**How to complete this task**. Each line below from the one containing "is (1568, 746)." through the one containing "Task: Add Greg's $6.99 offer to cart" is to be given again exactly, and no line outside that span.

**Given records**.

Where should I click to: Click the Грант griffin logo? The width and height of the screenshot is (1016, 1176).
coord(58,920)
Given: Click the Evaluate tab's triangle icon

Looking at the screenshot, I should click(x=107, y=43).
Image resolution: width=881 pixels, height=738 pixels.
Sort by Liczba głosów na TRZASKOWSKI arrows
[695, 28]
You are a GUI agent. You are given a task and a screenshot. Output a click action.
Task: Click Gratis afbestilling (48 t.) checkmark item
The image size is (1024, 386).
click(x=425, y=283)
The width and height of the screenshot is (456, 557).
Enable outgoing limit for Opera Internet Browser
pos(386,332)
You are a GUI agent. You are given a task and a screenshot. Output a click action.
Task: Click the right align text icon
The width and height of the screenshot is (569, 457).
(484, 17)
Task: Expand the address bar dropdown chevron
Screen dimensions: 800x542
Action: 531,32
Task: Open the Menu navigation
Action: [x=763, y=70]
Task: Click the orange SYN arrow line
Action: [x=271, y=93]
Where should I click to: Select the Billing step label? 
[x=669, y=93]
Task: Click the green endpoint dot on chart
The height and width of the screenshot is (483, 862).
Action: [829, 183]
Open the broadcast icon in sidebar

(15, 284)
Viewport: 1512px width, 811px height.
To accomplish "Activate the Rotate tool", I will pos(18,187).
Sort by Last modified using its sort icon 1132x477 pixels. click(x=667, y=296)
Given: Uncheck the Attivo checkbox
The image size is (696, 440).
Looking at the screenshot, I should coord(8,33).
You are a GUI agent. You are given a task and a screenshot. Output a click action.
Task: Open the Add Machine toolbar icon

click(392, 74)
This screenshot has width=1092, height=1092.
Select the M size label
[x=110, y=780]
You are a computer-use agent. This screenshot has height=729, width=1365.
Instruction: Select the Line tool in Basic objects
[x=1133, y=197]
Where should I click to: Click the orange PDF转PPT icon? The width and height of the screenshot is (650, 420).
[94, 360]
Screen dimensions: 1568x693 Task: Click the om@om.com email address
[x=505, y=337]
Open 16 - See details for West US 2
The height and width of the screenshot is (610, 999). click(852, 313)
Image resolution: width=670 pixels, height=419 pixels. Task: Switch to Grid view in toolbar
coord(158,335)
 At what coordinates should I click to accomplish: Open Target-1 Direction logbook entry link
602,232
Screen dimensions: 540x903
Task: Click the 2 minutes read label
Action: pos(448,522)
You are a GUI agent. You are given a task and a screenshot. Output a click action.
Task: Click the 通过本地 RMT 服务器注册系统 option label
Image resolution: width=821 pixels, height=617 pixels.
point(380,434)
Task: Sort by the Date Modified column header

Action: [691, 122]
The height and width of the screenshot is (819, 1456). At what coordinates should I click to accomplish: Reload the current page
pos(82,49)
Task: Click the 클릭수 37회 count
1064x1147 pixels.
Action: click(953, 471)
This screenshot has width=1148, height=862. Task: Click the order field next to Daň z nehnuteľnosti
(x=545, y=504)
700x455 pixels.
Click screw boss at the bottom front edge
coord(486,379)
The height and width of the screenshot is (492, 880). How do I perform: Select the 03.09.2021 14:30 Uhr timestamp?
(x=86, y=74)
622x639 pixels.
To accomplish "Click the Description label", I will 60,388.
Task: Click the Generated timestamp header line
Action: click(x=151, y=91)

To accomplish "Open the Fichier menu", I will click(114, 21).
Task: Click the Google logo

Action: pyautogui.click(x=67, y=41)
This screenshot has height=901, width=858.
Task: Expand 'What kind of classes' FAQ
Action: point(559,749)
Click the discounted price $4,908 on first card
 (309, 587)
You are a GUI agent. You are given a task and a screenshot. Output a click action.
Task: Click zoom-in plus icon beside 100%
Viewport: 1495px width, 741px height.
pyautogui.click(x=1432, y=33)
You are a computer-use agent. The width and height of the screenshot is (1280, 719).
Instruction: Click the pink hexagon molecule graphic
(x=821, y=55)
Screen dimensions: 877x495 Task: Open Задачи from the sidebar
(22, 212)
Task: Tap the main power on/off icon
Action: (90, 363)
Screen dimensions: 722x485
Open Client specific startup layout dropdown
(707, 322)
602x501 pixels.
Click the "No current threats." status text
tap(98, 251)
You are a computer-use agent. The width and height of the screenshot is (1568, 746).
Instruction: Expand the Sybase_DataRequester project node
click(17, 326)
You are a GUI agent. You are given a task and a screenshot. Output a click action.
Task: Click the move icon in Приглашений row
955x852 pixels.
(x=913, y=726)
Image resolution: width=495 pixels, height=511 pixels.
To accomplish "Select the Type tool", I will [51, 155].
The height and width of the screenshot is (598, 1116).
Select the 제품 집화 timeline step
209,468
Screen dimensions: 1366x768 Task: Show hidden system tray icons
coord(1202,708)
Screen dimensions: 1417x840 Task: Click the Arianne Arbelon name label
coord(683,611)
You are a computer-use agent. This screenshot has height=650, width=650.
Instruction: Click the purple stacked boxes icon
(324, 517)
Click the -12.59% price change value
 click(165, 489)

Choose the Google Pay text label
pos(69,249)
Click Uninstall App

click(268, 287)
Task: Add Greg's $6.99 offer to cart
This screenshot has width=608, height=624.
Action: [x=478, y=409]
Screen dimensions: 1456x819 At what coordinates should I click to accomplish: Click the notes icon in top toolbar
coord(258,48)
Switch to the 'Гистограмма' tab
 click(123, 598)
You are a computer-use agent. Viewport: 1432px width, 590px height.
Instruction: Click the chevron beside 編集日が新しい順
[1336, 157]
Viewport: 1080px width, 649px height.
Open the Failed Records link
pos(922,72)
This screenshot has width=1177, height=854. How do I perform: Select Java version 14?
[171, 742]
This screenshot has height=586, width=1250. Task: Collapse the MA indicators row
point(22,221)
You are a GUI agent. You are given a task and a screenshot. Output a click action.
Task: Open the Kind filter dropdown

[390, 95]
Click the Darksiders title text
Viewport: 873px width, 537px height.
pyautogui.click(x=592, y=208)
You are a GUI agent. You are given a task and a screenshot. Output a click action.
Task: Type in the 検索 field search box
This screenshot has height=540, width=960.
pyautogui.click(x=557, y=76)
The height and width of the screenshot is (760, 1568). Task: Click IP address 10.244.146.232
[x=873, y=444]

**Answer below**.
You are a computer-use agent. The width and height of the screenshot is (1568, 746).
Instruction: Expand the Sybase_DataRequester project node
click(17, 326)
You are a GUI agent. You are given a task and a screenshot. Output a click action.
Task: Click the move icon in Приглашений row
955x852 pixels.
(x=913, y=726)
Image resolution: width=495 pixels, height=511 pixels.
To accomplish "Select the Type tool", I will [51, 155].
The height and width of the screenshot is (598, 1116).
Select the 제품 집화 timeline step
209,468
Screen dimensions: 1366x768 Task: Show hidden system tray icons
coord(1202,708)
Screen dimensions: 1417x840 Task: Click the Arianne Arbelon name label
coord(683,611)
You are a computer-use agent. This screenshot has height=650, width=650.
Instruction: Click the purple stacked boxes icon
(324, 517)
Click the -12.59% price change value
 click(165, 489)

Choose the Google Pay text label
pos(69,249)
Click Uninstall App

click(268, 287)
Task: Add Greg's $6.99 offer to cart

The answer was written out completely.